About this exercise
Skip every picture, then write out exactly the lines of the listing below from the line that contains "How do I perform: Click" through the final line.

Provided data
== == ==

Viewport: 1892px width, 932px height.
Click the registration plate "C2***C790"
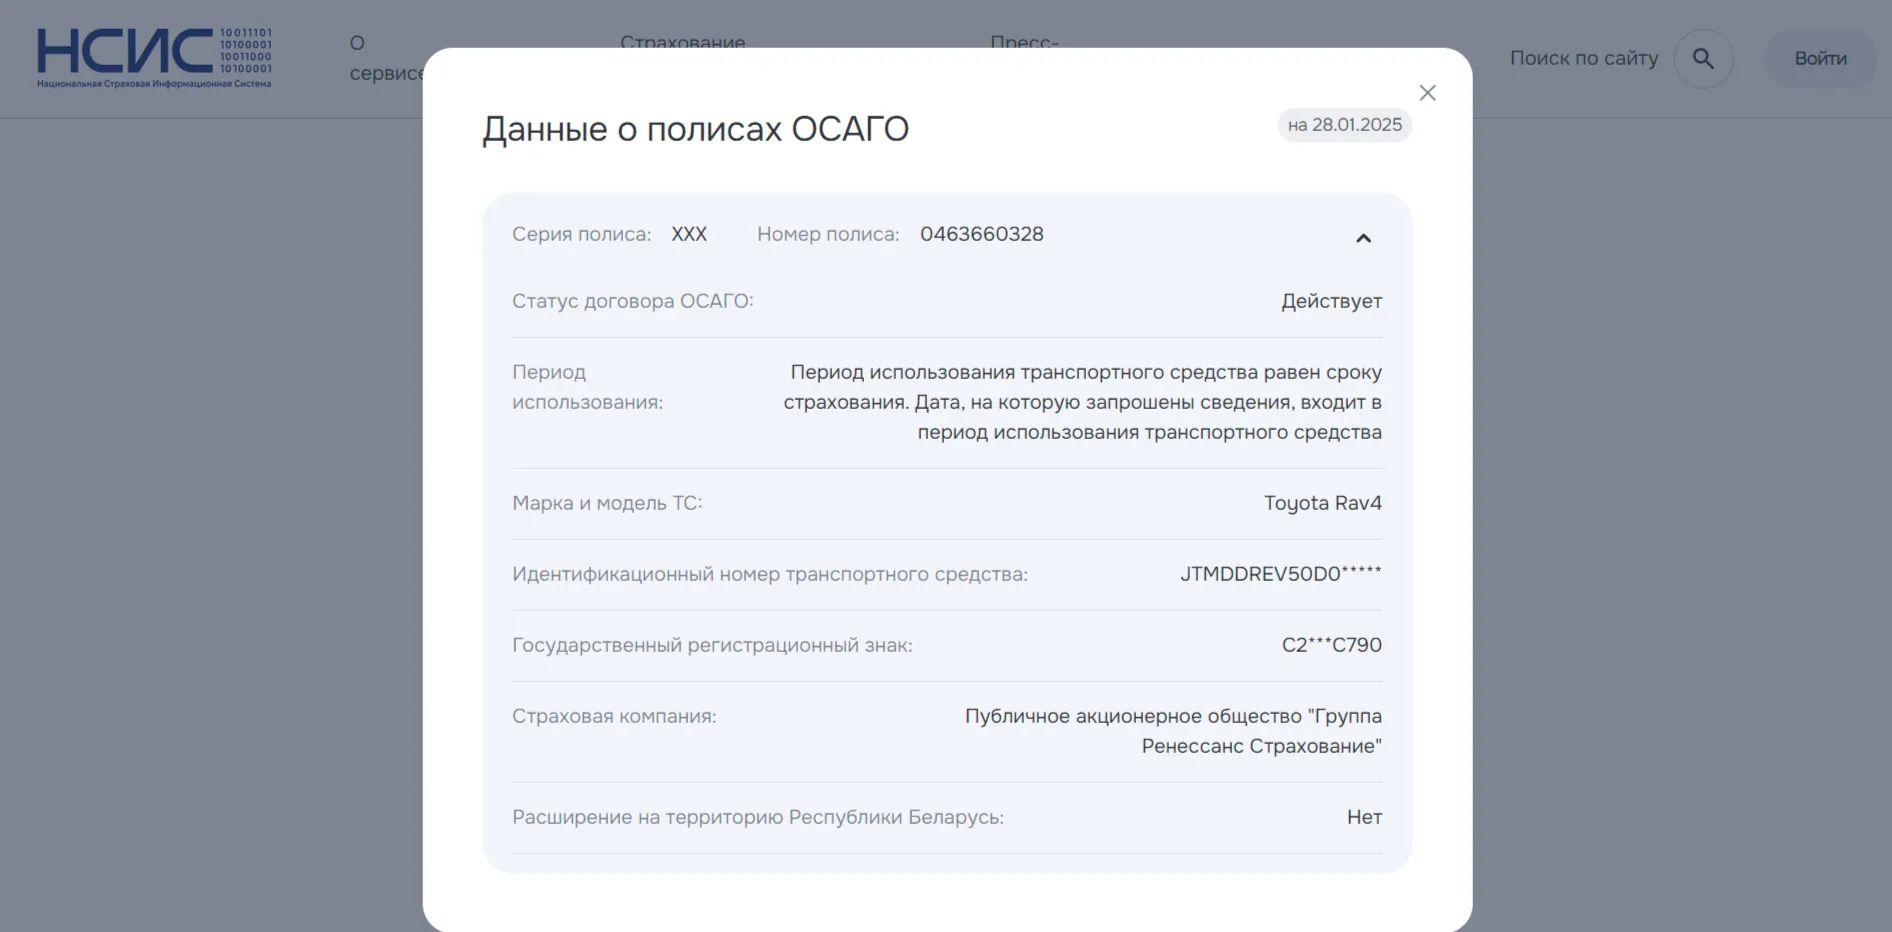coord(1330,644)
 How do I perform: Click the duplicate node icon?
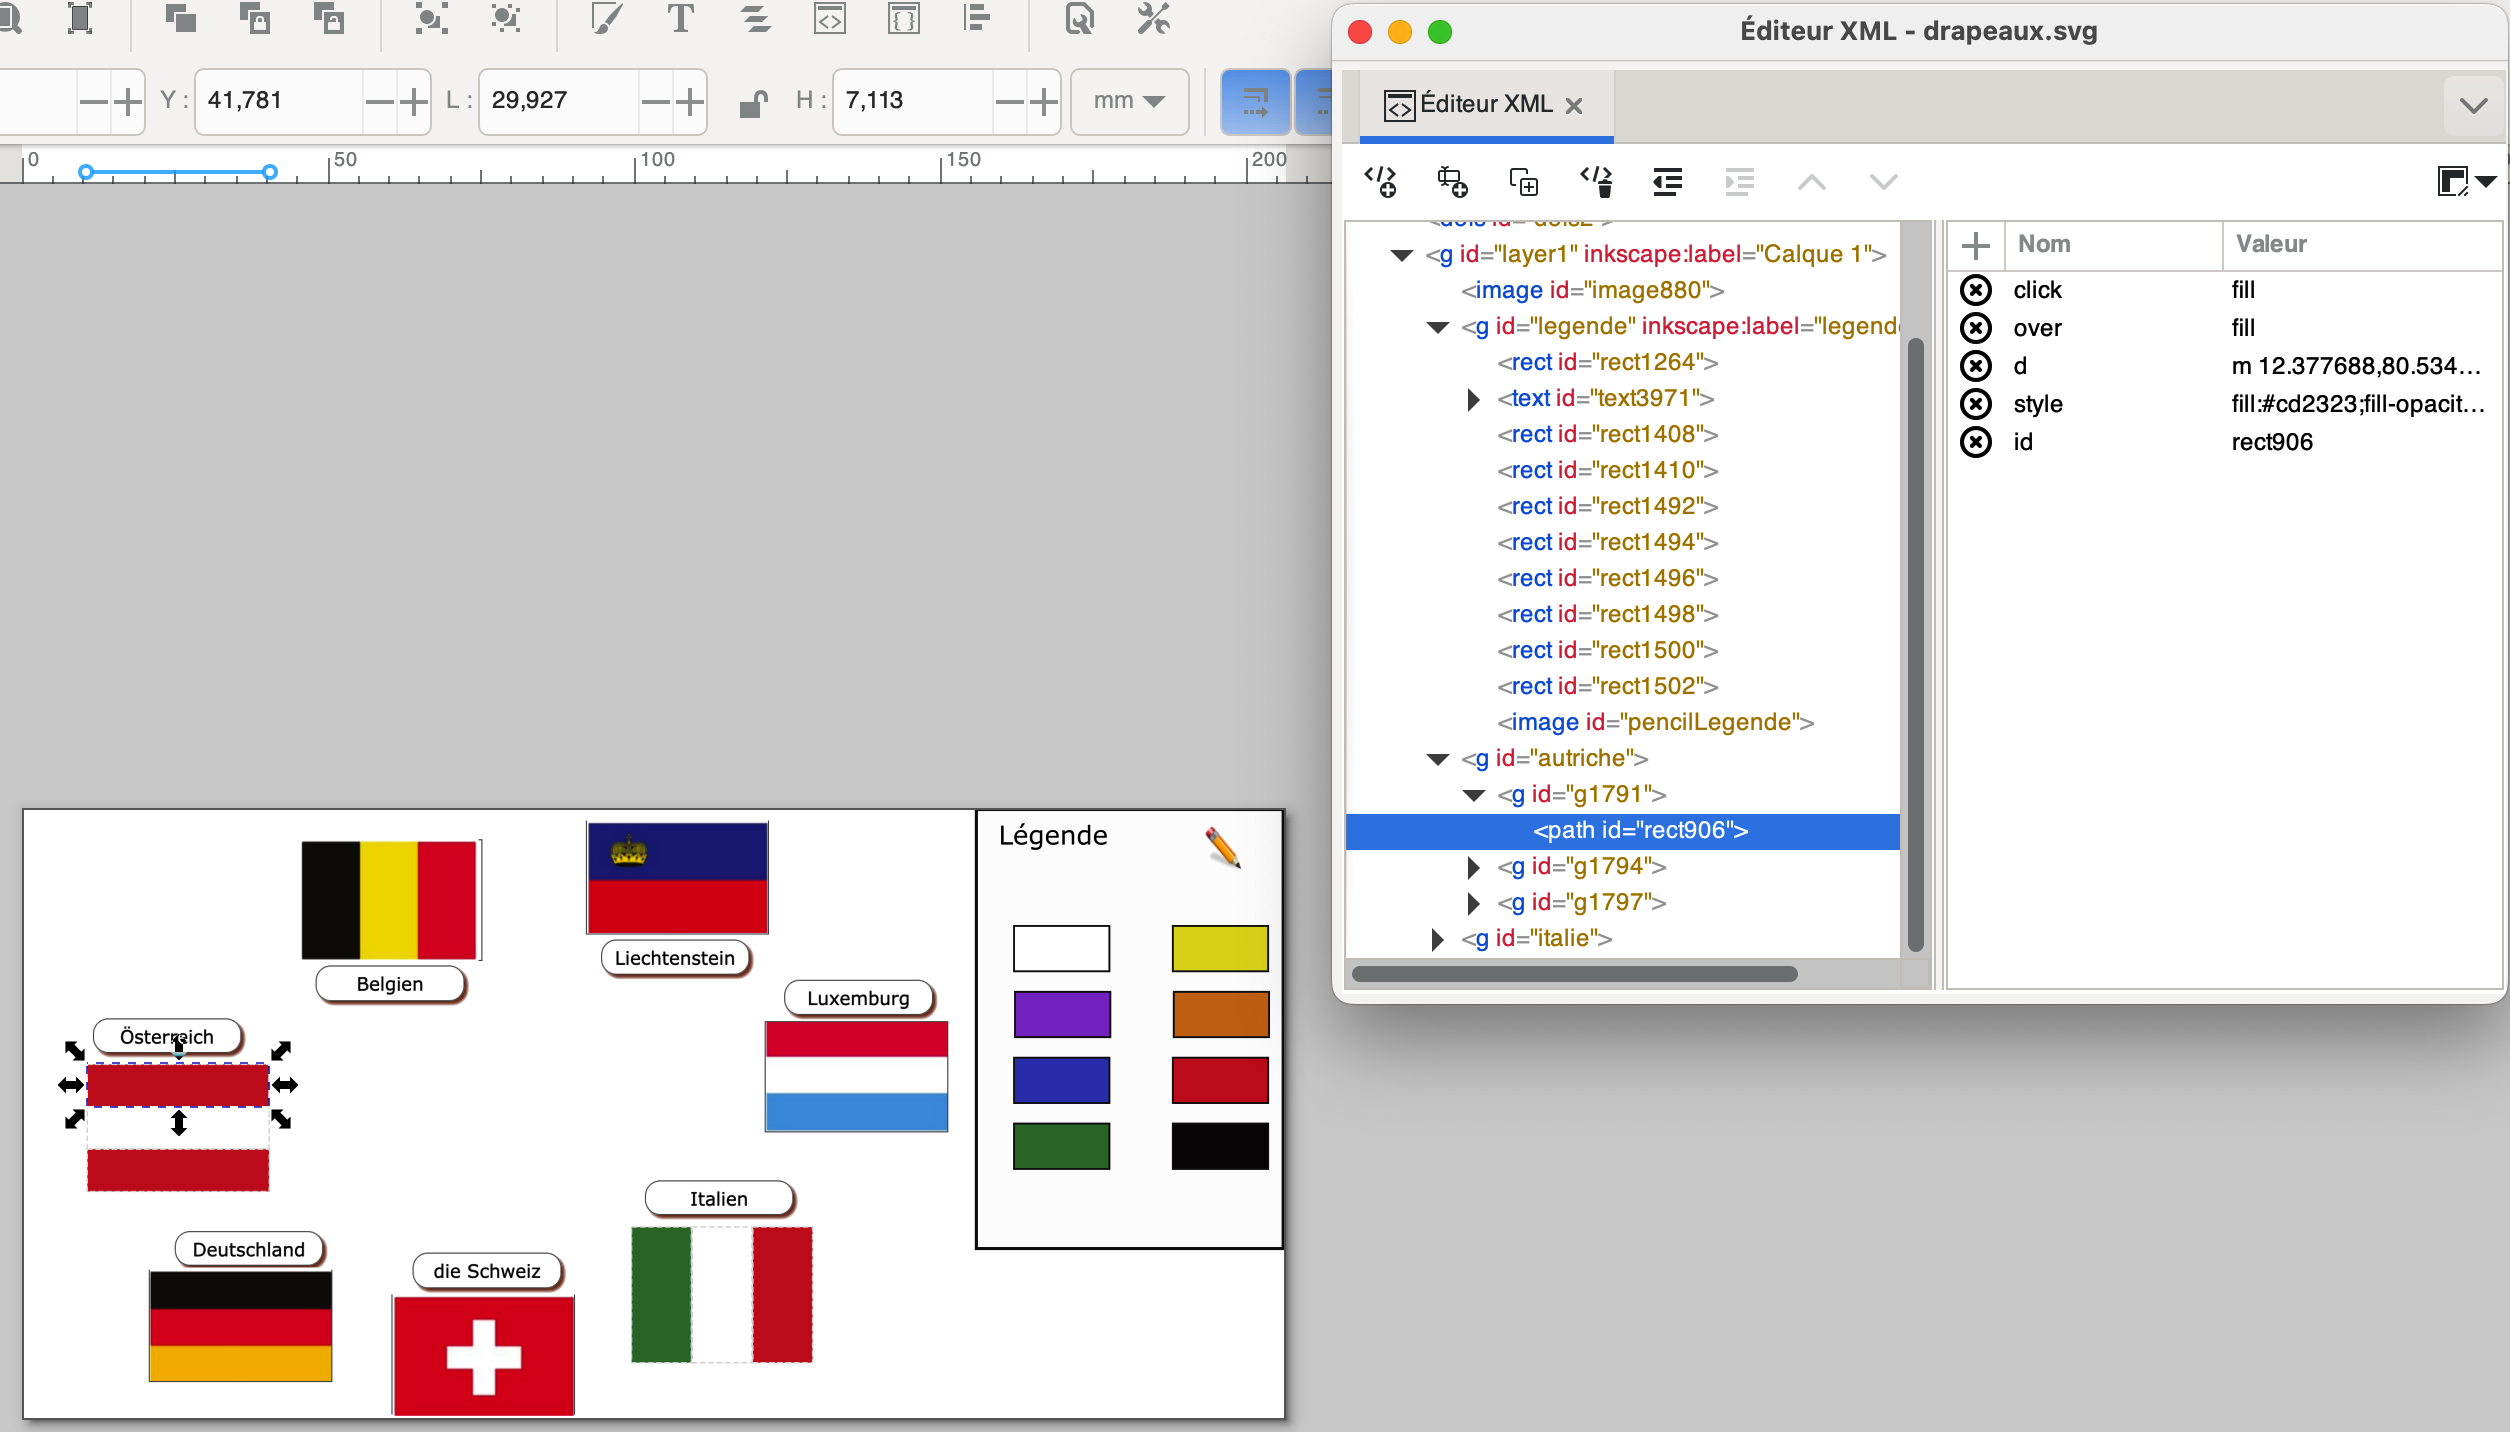pyautogui.click(x=1523, y=182)
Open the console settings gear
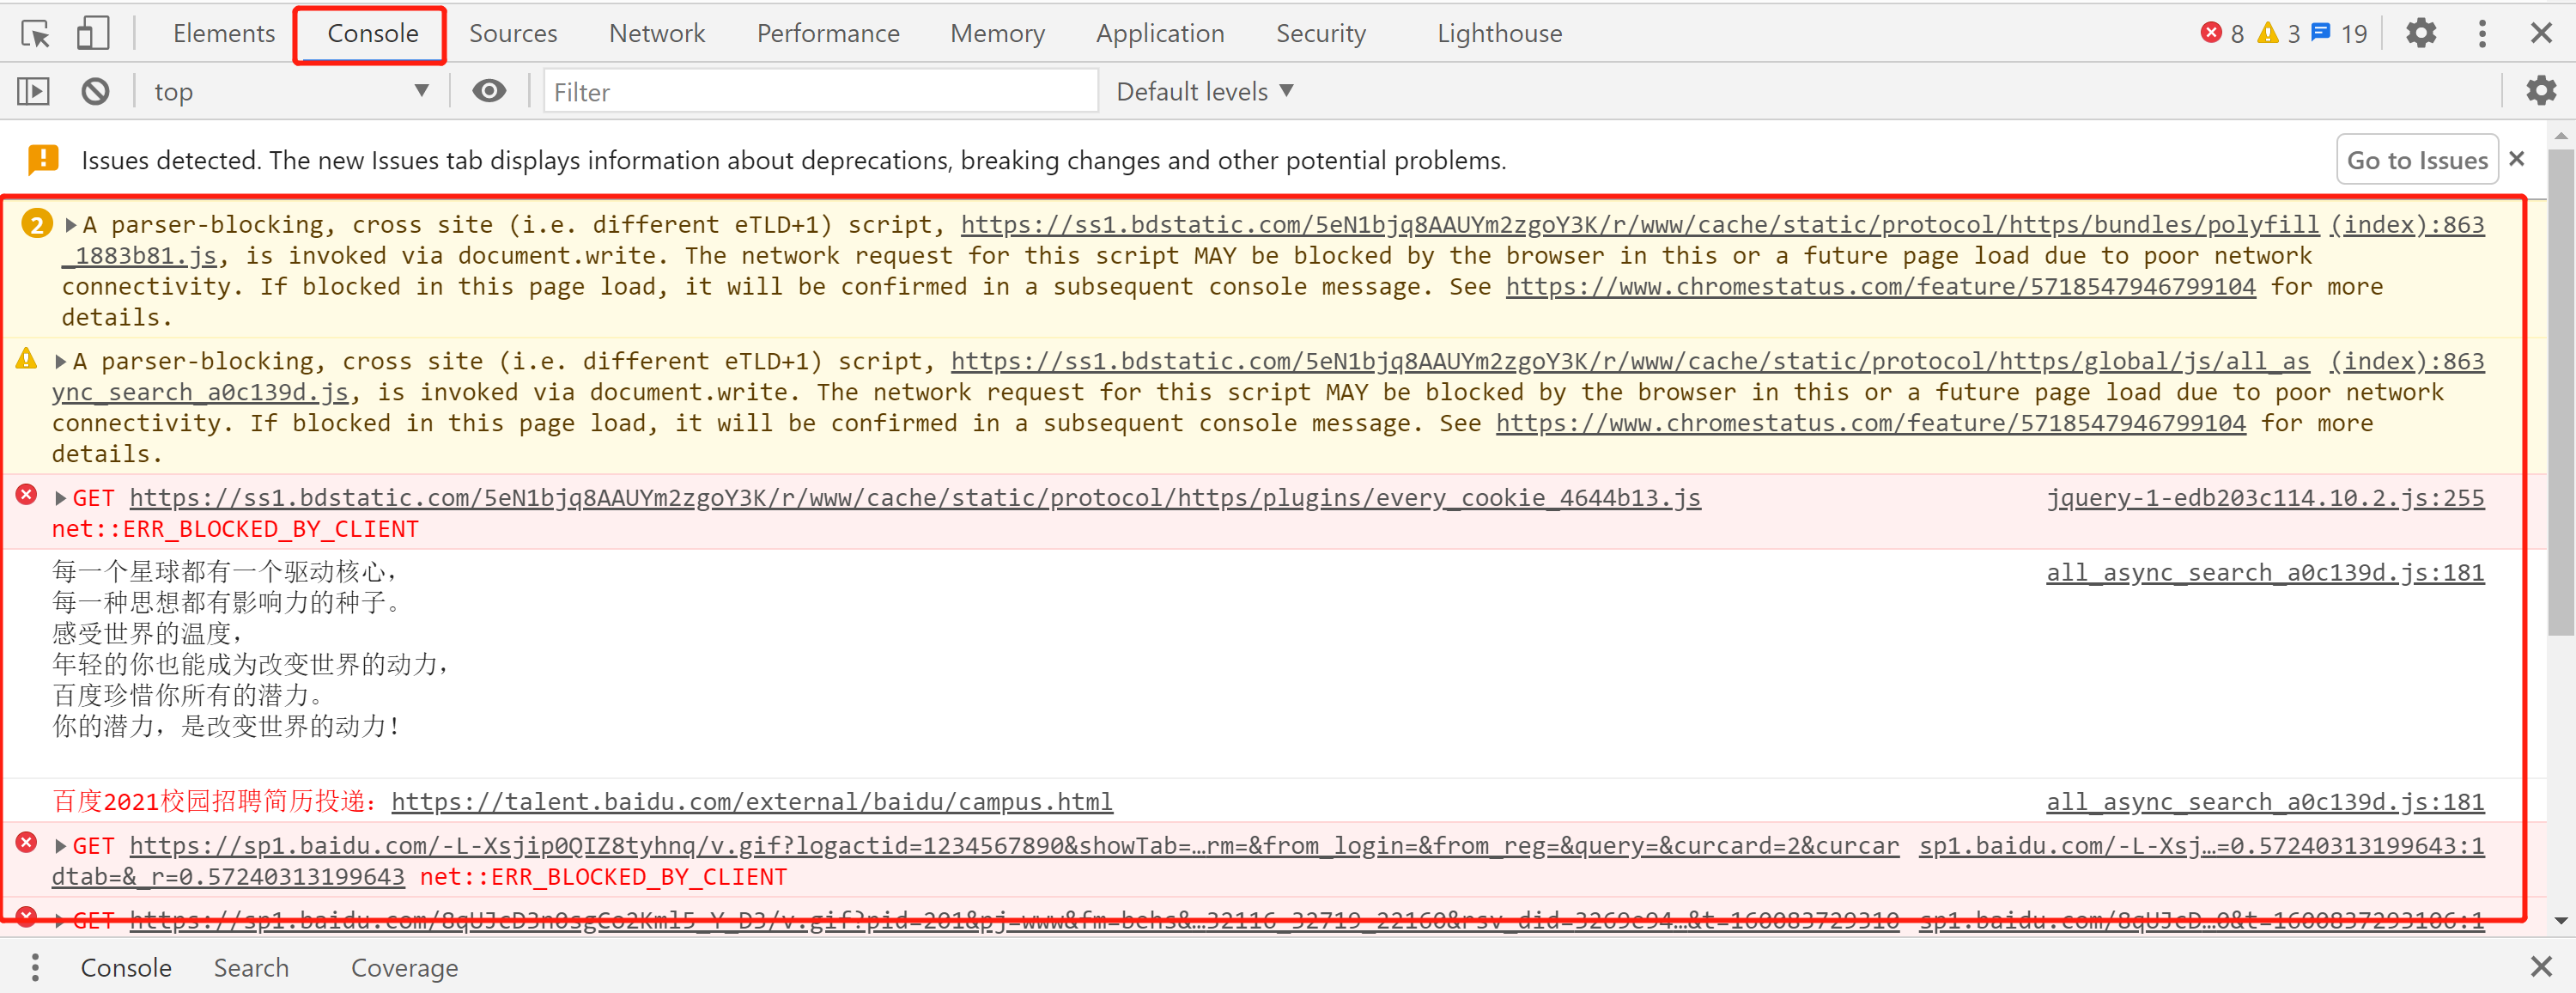The height and width of the screenshot is (993, 2576). 2540,92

== == ==

Final answer
 How do I perform: Click the duplicate node icon?
pyautogui.click(x=1523, y=182)
Open the console settings gear
The height and width of the screenshot is (993, 2576). 2540,92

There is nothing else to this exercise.